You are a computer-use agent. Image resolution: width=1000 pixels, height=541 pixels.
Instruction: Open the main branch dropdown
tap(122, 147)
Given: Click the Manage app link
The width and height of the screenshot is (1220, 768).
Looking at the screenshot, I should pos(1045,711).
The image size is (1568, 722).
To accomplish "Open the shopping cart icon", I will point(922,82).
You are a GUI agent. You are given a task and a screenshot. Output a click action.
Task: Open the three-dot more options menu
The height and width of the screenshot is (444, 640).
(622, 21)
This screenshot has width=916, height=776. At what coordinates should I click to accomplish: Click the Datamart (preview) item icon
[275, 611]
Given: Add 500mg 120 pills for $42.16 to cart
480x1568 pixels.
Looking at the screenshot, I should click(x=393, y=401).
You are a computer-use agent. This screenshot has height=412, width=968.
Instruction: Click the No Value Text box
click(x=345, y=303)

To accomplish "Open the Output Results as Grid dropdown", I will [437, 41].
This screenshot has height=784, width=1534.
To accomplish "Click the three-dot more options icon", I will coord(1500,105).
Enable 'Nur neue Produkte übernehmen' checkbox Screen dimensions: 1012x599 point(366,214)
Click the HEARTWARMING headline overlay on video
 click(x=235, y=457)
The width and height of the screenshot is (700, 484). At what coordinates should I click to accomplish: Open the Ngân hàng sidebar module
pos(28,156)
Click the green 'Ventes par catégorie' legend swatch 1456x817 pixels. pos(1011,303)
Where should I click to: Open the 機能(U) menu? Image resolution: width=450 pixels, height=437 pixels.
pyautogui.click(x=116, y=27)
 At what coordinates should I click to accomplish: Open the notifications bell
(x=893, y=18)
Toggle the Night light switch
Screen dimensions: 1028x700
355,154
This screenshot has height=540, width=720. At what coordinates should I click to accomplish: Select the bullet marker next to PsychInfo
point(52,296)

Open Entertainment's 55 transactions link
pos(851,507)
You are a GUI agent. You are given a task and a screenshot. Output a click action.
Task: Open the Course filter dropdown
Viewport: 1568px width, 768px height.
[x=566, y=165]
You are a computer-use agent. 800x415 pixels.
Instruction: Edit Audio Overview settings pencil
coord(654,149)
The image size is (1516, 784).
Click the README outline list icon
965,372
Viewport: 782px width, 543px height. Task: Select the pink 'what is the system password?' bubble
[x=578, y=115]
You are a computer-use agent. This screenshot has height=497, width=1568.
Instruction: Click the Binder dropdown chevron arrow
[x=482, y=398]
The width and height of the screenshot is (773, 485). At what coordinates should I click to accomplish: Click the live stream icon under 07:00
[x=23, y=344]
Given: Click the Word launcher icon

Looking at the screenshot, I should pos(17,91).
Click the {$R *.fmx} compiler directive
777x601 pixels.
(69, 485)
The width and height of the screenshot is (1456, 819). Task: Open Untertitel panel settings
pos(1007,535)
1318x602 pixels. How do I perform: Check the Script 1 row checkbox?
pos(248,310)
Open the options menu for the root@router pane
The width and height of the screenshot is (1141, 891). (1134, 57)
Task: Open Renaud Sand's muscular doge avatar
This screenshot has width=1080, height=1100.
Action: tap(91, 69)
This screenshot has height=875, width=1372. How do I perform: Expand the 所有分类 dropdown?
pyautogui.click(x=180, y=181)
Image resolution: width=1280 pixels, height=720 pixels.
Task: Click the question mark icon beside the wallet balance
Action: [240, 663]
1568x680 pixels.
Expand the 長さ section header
***
## Directions
Duplicate every line of the records above exactly, including each coordinate answer, with nothing left out or changed.

## The solution
You are a computer-use agent. Image resolution: width=1000 pixels, height=541 pixels.
Instruction: Open the main branch dropdown
tap(122, 147)
Given: Click the Manage app link
The width and height of the screenshot is (1220, 768).
Looking at the screenshot, I should pos(1045,711).
The image size is (1568, 722).
To accomplish "Open the shopping cart icon", I will point(922,82).
You are a GUI agent. You are given a task and a screenshot. Output a click action.
Task: Open the three-dot more options menu
The height and width of the screenshot is (444, 640).
(622, 21)
This screenshot has width=916, height=776. At what coordinates should I click to accomplish: Click the Datamart (preview) item icon
[275, 611]
Given: Add 500mg 120 pills for $42.16 to cart
480x1568 pixels.
Looking at the screenshot, I should click(x=393, y=401).
You are a computer-use agent. This screenshot has height=412, width=968.
Instruction: Click the No Value Text box
click(x=345, y=303)

To accomplish "Open the Output Results as Grid dropdown", I will [437, 41].
This screenshot has height=784, width=1534.
To accomplish "Click the three-dot more options icon", I will coord(1500,105).
Enable 'Nur neue Produkte übernehmen' checkbox Screen dimensions: 1012x599 point(366,214)
Click the HEARTWARMING headline overlay on video
 click(x=235, y=457)
The width and height of the screenshot is (700, 484). At what coordinates should I click to accomplish: Open the Ngân hàng sidebar module
pos(28,156)
Click the green 'Ventes par catégorie' legend swatch 1456x817 pixels. pos(1011,303)
Where should I click to: Open the 機能(U) menu? Image resolution: width=450 pixels, height=437 pixels.
pyautogui.click(x=116, y=27)
 At what coordinates should I click to accomplish: Open the notifications bell
(x=893, y=18)
Toggle the Night light switch
Screen dimensions: 1028x700
355,154
This screenshot has height=540, width=720. At what coordinates should I click to accomplish: Select the bullet marker next to PsychInfo
point(52,296)

Open Entertainment's 55 transactions link
pos(851,507)
You are a GUI agent. You are given a task and a screenshot. Output a click action.
Task: Open the Course filter dropdown
Viewport: 1568px width, 768px height.
[x=566, y=165]
You are a computer-use agent. 800x415 pixels.
Instruction: Edit Audio Overview settings pencil
coord(654,149)
The image size is (1516, 784).
Click the README outline list icon
965,372
Viewport: 782px width, 543px height. Task: Select the pink 'what is the system password?' bubble
[x=578, y=115]
You are a computer-use agent. This screenshot has height=497, width=1568.
Instruction: Click the Binder dropdown chevron arrow
[x=482, y=398]
The width and height of the screenshot is (773, 485). At what coordinates should I click to accomplish: Click the live stream icon under 07:00
[x=23, y=344]
Given: Click the Word launcher icon

Looking at the screenshot, I should pos(17,91).
Click the {$R *.fmx} compiler directive
777x601 pixels.
(69, 485)
The width and height of the screenshot is (1456, 819). Task: Open Untertitel panel settings
pos(1007,535)
1318x602 pixels. How do I perform: Check the Script 1 row checkbox?
pos(248,310)
Open the options menu for the root@router pane
The width and height of the screenshot is (1141, 891). (1134, 57)
Task: Open Renaud Sand's muscular doge avatar
This screenshot has width=1080, height=1100.
Action: tap(91, 69)
This screenshot has height=875, width=1372. How do I perform: Expand the 所有分类 dropdown?
pyautogui.click(x=180, y=181)
Image resolution: width=1280 pixels, height=720 pixels.
Task: Click the question mark icon beside the wallet balance
Action: [240, 663]
1568x680 pixels.
Expand the 長さ section header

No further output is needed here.